- **What to do**: Print out the data below in full and exactly, skipping the pictures.

- **Data extracts**:
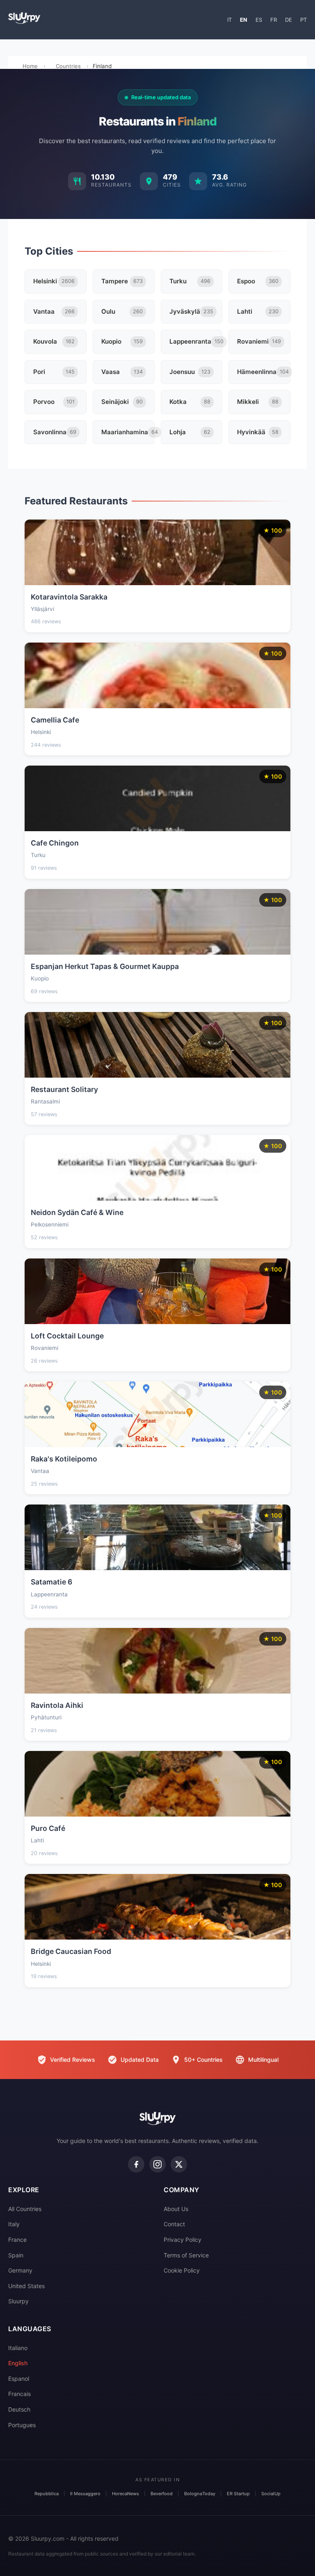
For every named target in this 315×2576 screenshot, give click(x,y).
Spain (15, 2255)
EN (243, 19)
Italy (14, 2223)
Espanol (18, 2378)
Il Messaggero (85, 2493)
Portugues (22, 2424)
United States (26, 2285)
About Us (176, 2208)
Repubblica (46, 2493)
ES (259, 19)
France (17, 2239)
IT (229, 19)
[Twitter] (179, 2164)
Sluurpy (18, 2301)
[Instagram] (157, 2164)
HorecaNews (125, 2493)
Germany (20, 2270)
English (17, 2362)
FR (273, 19)
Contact (174, 2223)
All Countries (24, 2208)
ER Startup (238, 2493)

- **Exercise response**:
For every named target in this 315×2576 screenshot, give click(x,y).
Spain (15, 2255)
EN (243, 19)
Italy (14, 2223)
Espanol (18, 2378)
Il Messaggero (85, 2493)
Portugues (22, 2424)
United States (26, 2285)
About Us (176, 2208)
Repubblica (46, 2493)
ES (259, 19)
France (17, 2239)
IT (229, 19)
[Twitter] (179, 2164)
Sluurpy (18, 2301)
[Instagram] (157, 2164)
HorecaNews (125, 2493)
Germany (20, 2270)
English (17, 2362)
FR (273, 19)
Contact (174, 2223)
All Countries (24, 2208)
ER Startup (238, 2493)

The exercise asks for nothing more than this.